Monday, 13 April 2009
17. D.H. Lawrence - 'Tickets, Please' (1919)
'From village to village the miners travel, for a change of cinema, of girl, of pub.'
(D.H. Lawrence, England, My England, Penguin, 1966, p.42)
And finally I get round to reading some DHL, my dad's favourite prose writer (appropriately picked for his birthday), and who was rather in fashion in the 1950s and 60s in literary circles in a way that is simply not the case today; just look at the generally unfavourable reactions on the ILX - I Love Books forum, or the lack of TV literary adaptations, even in comparison to Trollope and Thackeray, let alone Hardy, the Brontes, Gaskell, Dickens or Austen. He is I am sure more read than Galsworthy, Shaw or Bennett, Anthony Powell or Angus Wilson, but not necessarily by that much.

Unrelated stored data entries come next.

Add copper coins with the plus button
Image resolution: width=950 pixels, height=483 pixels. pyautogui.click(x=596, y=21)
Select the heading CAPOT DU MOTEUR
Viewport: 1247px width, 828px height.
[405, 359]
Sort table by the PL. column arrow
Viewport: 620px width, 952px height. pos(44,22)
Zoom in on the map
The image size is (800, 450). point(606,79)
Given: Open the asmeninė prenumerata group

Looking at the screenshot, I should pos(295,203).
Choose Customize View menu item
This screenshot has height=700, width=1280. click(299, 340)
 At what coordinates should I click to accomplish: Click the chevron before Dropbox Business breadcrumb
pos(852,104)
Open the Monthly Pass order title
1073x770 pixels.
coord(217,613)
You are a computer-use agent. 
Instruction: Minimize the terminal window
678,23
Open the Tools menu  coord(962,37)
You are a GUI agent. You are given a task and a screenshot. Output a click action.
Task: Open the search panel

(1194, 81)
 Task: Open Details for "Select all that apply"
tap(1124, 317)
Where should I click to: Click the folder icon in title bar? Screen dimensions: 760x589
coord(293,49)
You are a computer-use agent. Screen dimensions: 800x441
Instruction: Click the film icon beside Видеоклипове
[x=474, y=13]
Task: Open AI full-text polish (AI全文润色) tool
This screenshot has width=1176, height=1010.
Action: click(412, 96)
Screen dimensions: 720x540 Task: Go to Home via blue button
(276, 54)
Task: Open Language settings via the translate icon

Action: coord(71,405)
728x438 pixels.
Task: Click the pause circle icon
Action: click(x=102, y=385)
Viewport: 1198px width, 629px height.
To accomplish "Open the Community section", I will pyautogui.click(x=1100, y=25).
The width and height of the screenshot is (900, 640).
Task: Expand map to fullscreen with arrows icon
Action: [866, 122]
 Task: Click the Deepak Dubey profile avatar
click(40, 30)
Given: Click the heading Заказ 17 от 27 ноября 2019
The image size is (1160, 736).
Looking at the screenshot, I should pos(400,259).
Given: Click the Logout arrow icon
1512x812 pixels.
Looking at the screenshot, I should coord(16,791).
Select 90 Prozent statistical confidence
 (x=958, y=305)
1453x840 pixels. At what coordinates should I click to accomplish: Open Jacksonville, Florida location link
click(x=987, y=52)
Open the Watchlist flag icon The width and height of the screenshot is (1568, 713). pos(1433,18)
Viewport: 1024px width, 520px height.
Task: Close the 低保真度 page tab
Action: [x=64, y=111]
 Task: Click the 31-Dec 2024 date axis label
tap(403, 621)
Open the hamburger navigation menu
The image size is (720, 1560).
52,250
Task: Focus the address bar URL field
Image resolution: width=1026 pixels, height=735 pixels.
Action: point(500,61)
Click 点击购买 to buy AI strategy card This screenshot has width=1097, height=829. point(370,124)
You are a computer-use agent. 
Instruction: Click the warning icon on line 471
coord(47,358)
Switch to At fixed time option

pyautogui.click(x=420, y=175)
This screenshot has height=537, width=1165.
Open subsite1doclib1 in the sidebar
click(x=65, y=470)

Hardy is probably the closest reference point for me, having recently read Under the Greenwood Tree. Like that oddly upbeat novel, this is a tale of an England beyond Bloomsbury or the metropolitan. It is industrial England as particularly manifested in the Midlands, presumably Lawrence's Nottinghamshire. And it is a new vision we are presented with; the emancipations and profound dislocations wrought by WW1 are being felt here. Lawrence attempts to portray the effects of modernity - or the modern way of being - on a relatively realistic Midlands community. Rather than in the troubled idyll of Hardy's Wessex we are 'in the sordid streets of the great town.' (p.41) Whilst the city is not depicted at length, the mechanised life experienced by the characters is akin to urban life, the mode of existence that spread throughout the twentieth century and still seems to many an ideal.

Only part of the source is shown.